## Extrait à lire
Le 15 août 2009, Le pouvoir politique en Tunisie a repris, illégalement et par la force, le contrôle du Syndicat National des Journalistes Tunisiens (SNJT), rétablissant son emprise sur une corporation professionnelle qui a osé clamer ouvertement sa volonté d’indépendance et d’autonomie et qu’il essaie, depuis un an et demi, de ramener dans son giron.
Le faste tapageur et l’organisation bien huilée dans lesquels se sont déroulés les travaux du congrès extraordinaire du SNJT, le 15 août 2009 à Tunis, et les moyens énormes qui ont été mobilisés aux plans logistique, financier, matériel et humain contrastent singulièrement avec la situation de dénuement que vit actuellement ce syndicat dont les ressources financières ne lui permettent même pas de payer les salaires de ses trois employés permanents.
C’est la preuve irréfutable que ce ne sont pas les journalistes tunisiens qui ont organisé ce congrès mais bien le Rassemblement Constitutionnel Démocratique (RCD), parti au pouvoir, qui a détrôné le bureau exécutif légitime et placé à la tête de ce syndicat une équipe fantoche dont tous les membres sont à sa solde et qui est dirigée par le conseiller politique du secrétaire général du parti.
Voici, ci-après, à l’intention de tous les amis du SNJT et de tous les défenseurs des libertés syndicales et des droits d’expression et d’association, une chronique détaillée du processus qui a abouti à la domestication de cette structure syndicale.
Le Syndicat National des Journalistes Tunisiens (SNJT) a été créé le 13 janvier 2008. Il a remplacé l’Association des Journalistes Tunisiens (AJT), fondée en 1962. Une association qui a connu son âge d’or durant les années 70 et 80 et qui est devenue, depuis le début des années 90, une sorte de cellule politique du parti au pouvoir, le RCD.
Depuis sa création et l’élection de son premier bureau directeur, composé à majorité d’indépendants, le nouveau syndicat a été la cible d’un véritable complot orchestré par le RCD et le gouvernement, aidés par une poignée d’opportunistes, de manipulateurs et de serviteurs zélotes du pouvoir, qui n’ont pas accepté la règle du jeu et n’ont pas digéré leur défaite lors du congrès constitutif.

## Extrait des données

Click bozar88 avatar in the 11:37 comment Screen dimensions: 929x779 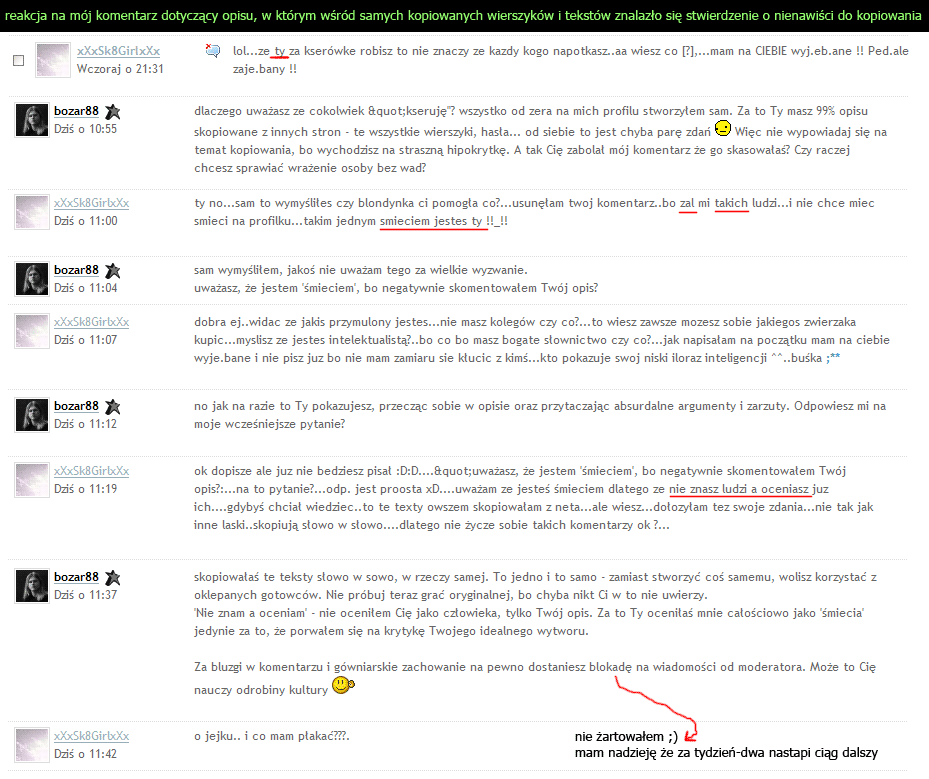(x=32, y=586)
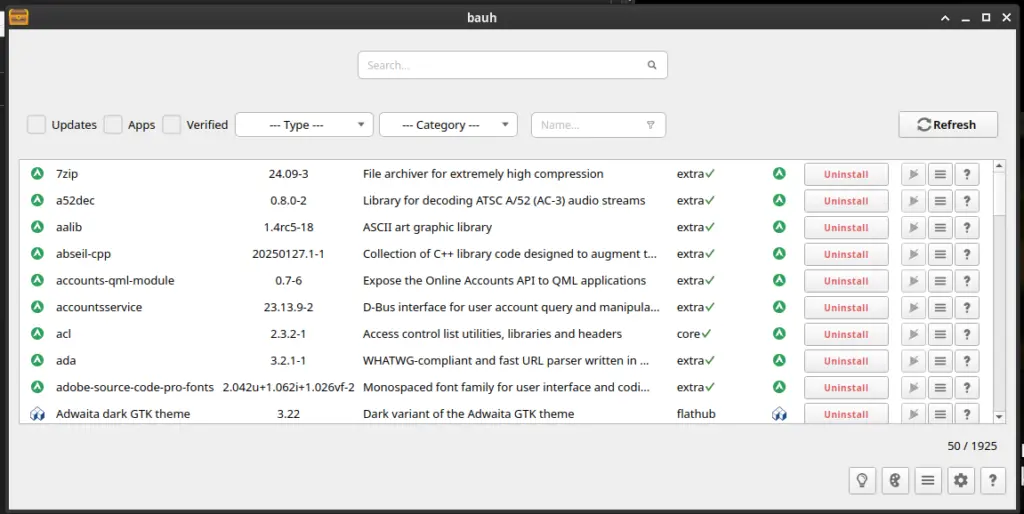Viewport: 1024px width, 514px height.
Task: Open the Category dropdown
Action: (448, 125)
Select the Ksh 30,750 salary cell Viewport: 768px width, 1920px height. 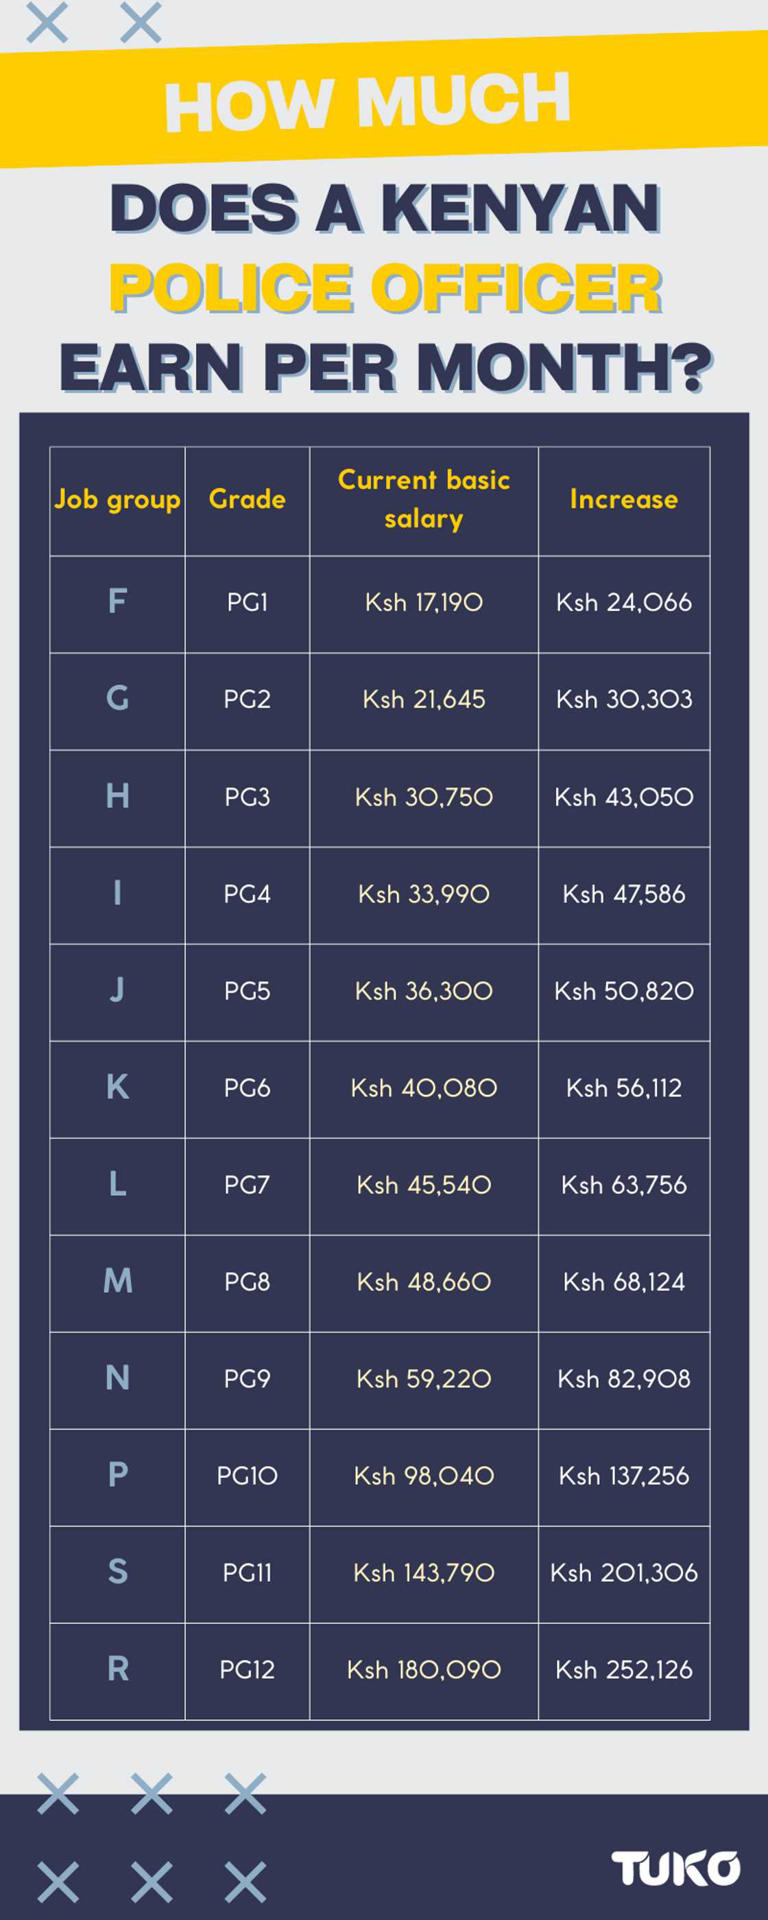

## Court exercice 1
Répondez à ces questions sur le texte consacré au Syndicat National des Journalistes Tunisiens :
(a) À quelle date le SNJT a-t-il été créé ?
(b) Quelle association le SNJT a-t-il remplacée, et en quelle année avait-elle été fondée ?
(c) Combien d’employés permanents le syndicat ne peut-il pas payer faute de ressources ?
## Court exercice 2
Poursuivez le texte sur la prise de contrôle du SNJT à partir de sa dernière phrase.

## Résultat 1
(a) Le 13 janvier 2008.
(b) L’Association des Journalistes Tunisiens (AJT), fondée en 1962.
(c) Trois.

## Résultat 2
Depuis janvier 2008, le pouvoir n’a cessé de multiplier les embûches, les machinations et les magouilles pour discréditer le syndicat et pour l’empêcher d’accomplir sa mission et de réaliser le moindre acquis en faveur des journalistes :
Tout a commencé par une volte-face du ministre de tutelle, qui a trahi ses promesses faites aux membres du bureau exécutif, qu’il a reçus en février 2008. Ces promesses concernent la régularisation de la situation administrative d’agents temporaires travaillant à l’établissement de la radio et de la télévision tunisiennes (ERTT). Un vieux dossier qui traîne depuis plus d’une dizaine d’années et que l’Association des Journalistes Tunisiens n’était pas parvenue à résoudre.
Prétextant d’un Sit In symbolique organisé pendant quelques heures par un groupe de journalistes de la radio et de la télévision au siège du Syndicat, le ministre de tutelle a décidé, unilatéralement, de rompre tout contact avec le SNJT.
Le 3 mai 2008, à la suite de la publication par le Syndicat de son premier rapport annuel sur la liberté de la presse en Tunisie, une vaste campagne de dénigrement, de calomnies et de lynchage est lancée dans les médias publics et privés contre les membres du bureau exécutif, qualifiés d’agitateurs, de nostalgiques et d’immatures.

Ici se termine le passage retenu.